Vilches continues: “How badly the category is impacted will depend on its maturity. If we talk about tequila, I think it will be the consumers that will pay the price because when categories are mature enough, they become part of the culture – if prices go up, you’re not necessarily going to not eat avocado, you're not going to stop drinking tequila. But, I think it’s different with mezcal, I don't think it’s a mature enough category to absorb those taxes.

“Some people will keep on drinking it, and maybe every person that drinks it now will keep on drinking it even if it’s more expensive, but I think newcomers will give it a second thought, and a small category like mezcal needs to grow, and these taxes could definitely hurt that.”

Vital route

While increased bottle prices will act as a deterrent to newcomers, the levies may also cut off a vital route to market for many smaller brands.

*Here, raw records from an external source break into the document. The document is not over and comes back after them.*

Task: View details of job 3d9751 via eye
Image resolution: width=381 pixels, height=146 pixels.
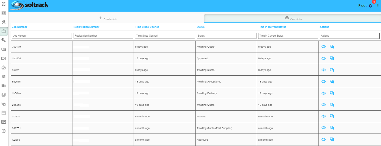Action: pos(324,128)
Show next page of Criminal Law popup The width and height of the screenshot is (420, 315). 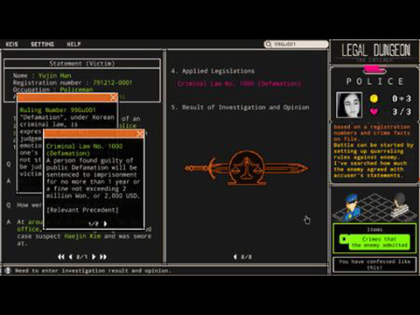pyautogui.click(x=105, y=224)

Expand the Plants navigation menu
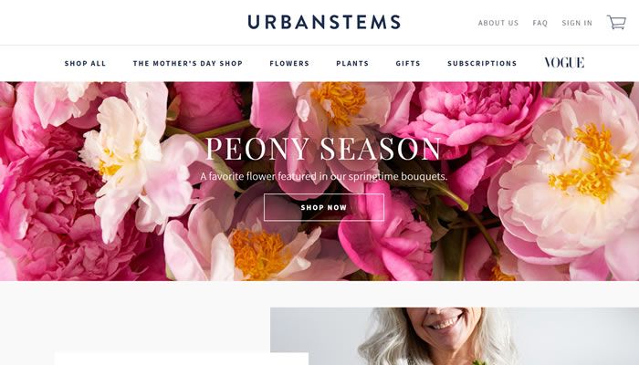point(352,63)
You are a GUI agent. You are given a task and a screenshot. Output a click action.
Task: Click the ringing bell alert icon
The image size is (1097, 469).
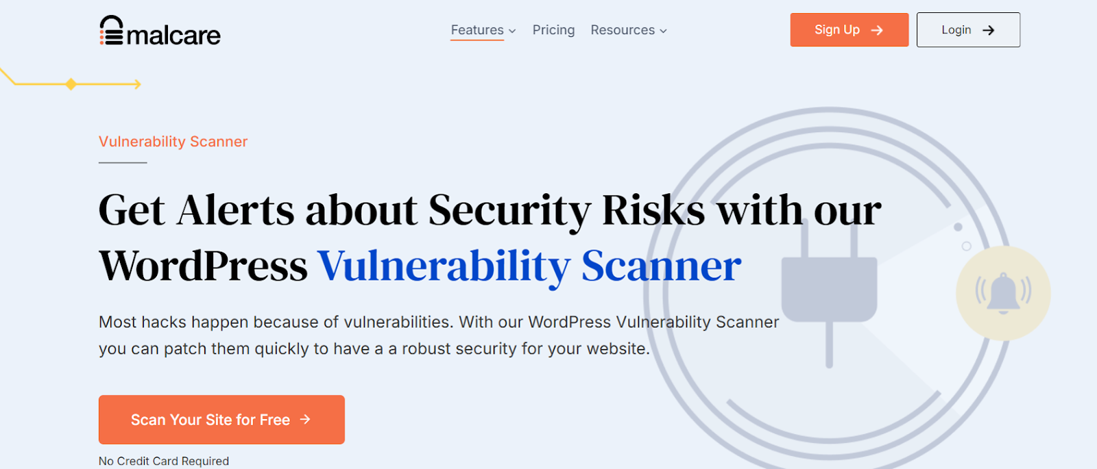1003,293
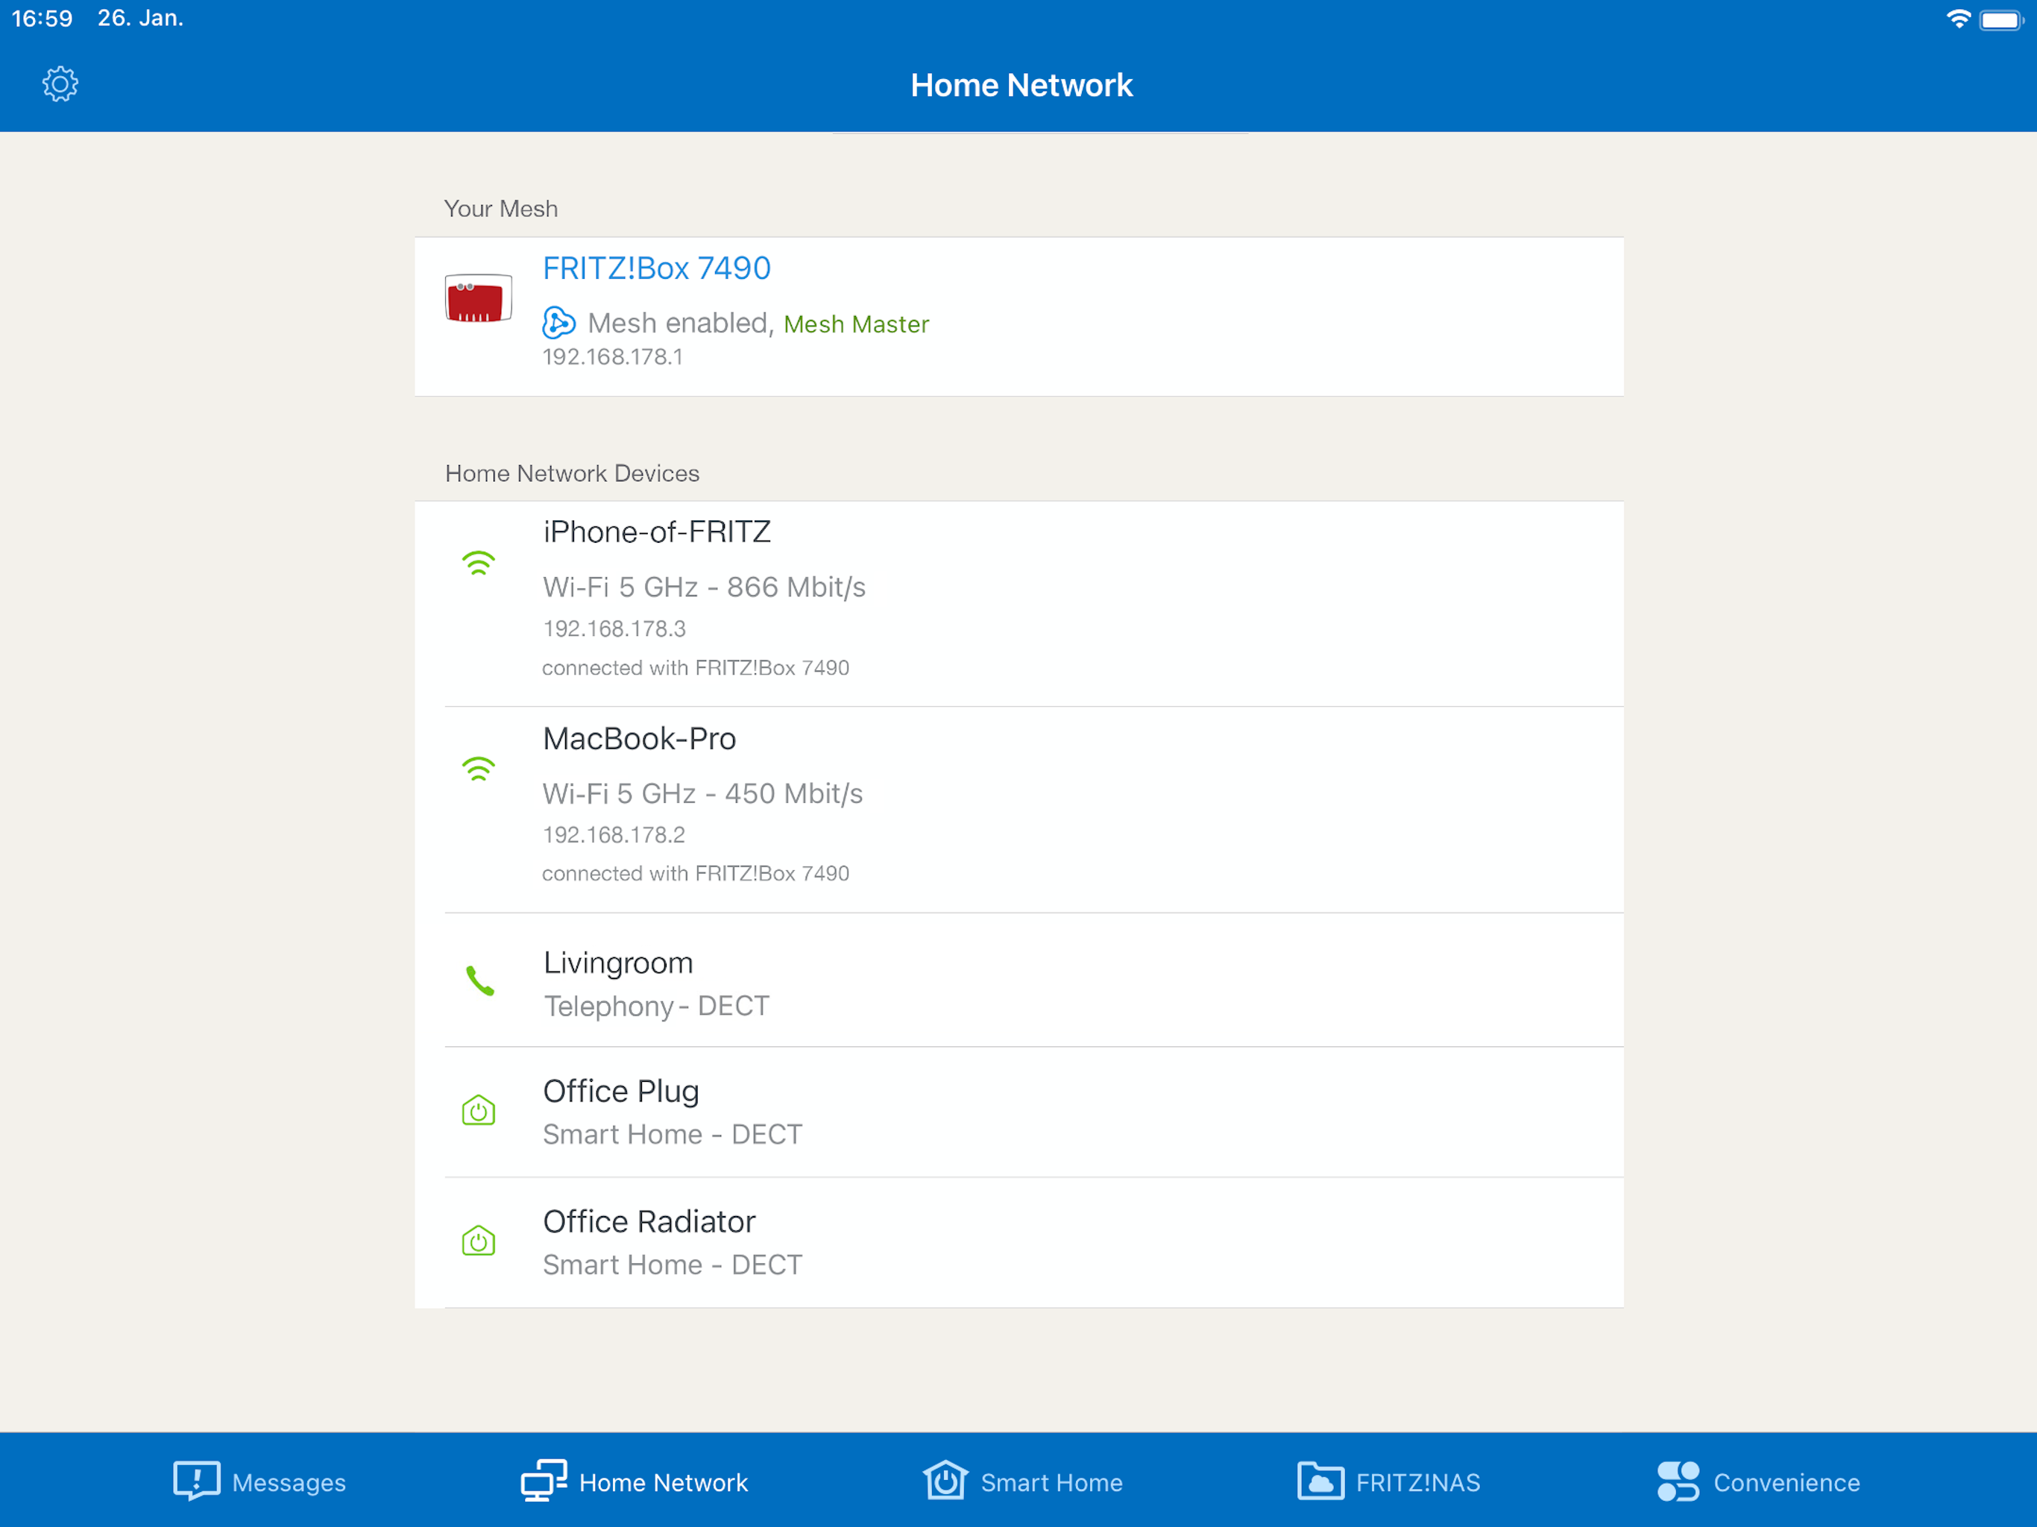Go to the Convenience tab
2037x1527 pixels.
pyautogui.click(x=1758, y=1481)
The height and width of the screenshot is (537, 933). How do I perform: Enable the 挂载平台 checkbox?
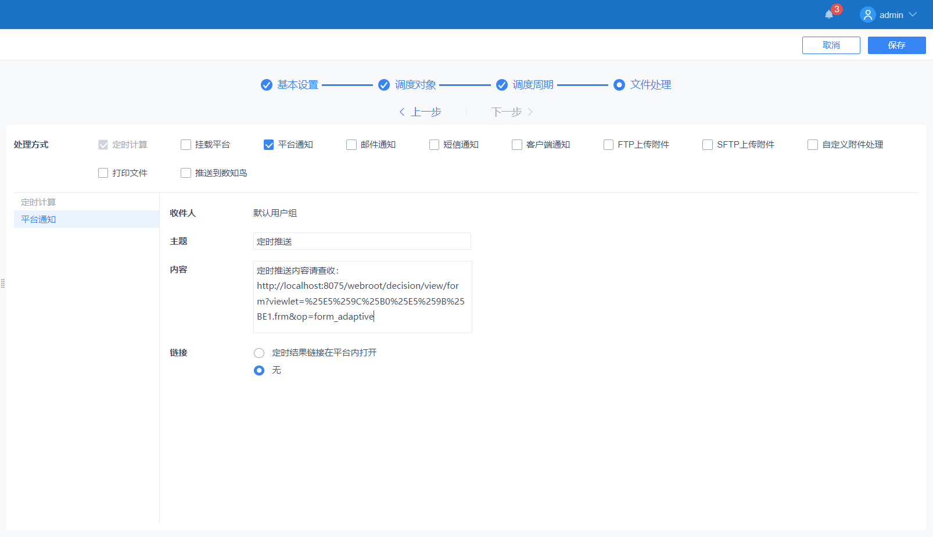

“The Mexican market is extremely expensive as we have two additional taxes,” says Saldaña. “Value added tax, which in Mexico is 16%, and the IEPS, which is a tax of above 50% that is applied to luxury products. When you add these two to the price that you’re expecting to sell, the final price is really high. This design and structure of taxes is unfair for craft products as it is based on the price point. If your costs are high the price you must sell to the public in order to make a profit becomes immense, while cheap, poor-quality products that have low production costs can keep the price under control and still profit.

“It’s a nonsense because it’s one of the very few exceptions where tax is based on the sale price instead of the alcohol content. So in Mexico, large corporations selling cheap products are given an enormous advantage, while small producers and craft producers are given a headache. So that’s why many small, family-operated mezcal brands decide not to be present in the Mexican market and to only sell to the US.”

And of course, in the world of agave spirits, cross-border business doesn’t just head north. While not without their detractors, celebrity-backed brands like Casamigos have been instrumental in introducing tequila and mezcal to a new audience.

“We can judge or criticise these celebrity brands. I think there are too many, but nevertheless they have helped to put tequila and mezcal on the radar of consumers all over the world,” explains Dario Sanabria, the founder of La Escondida Grand Mezcal.

“The economics played a part in the celebrities who have launched brands, maybe not as much as the companies and more traditional entrepreneurs, but the tariffs will have an impact.

“It might make people look at what could be the next big category instead of launching a tequila or mezcal brand. So celebrities might turn to propelling other categories, maybe RTDs or non-alcoholics or another trend, but there could be less interest in Mexican products.”

Trump’s previous term in office has taught us that, for the next four years, there will rarely be a dull moment. That’s not necessarily good news for businesses, already stretched thin, that have now found themselves in the crossfire of a trade war.

Without the mass audience or historical legacy of other traded goods, mezcal may find that it has become the rowboat in the storm and many of the brands that rely on the US market may have to alter course if they’re to stay afloat.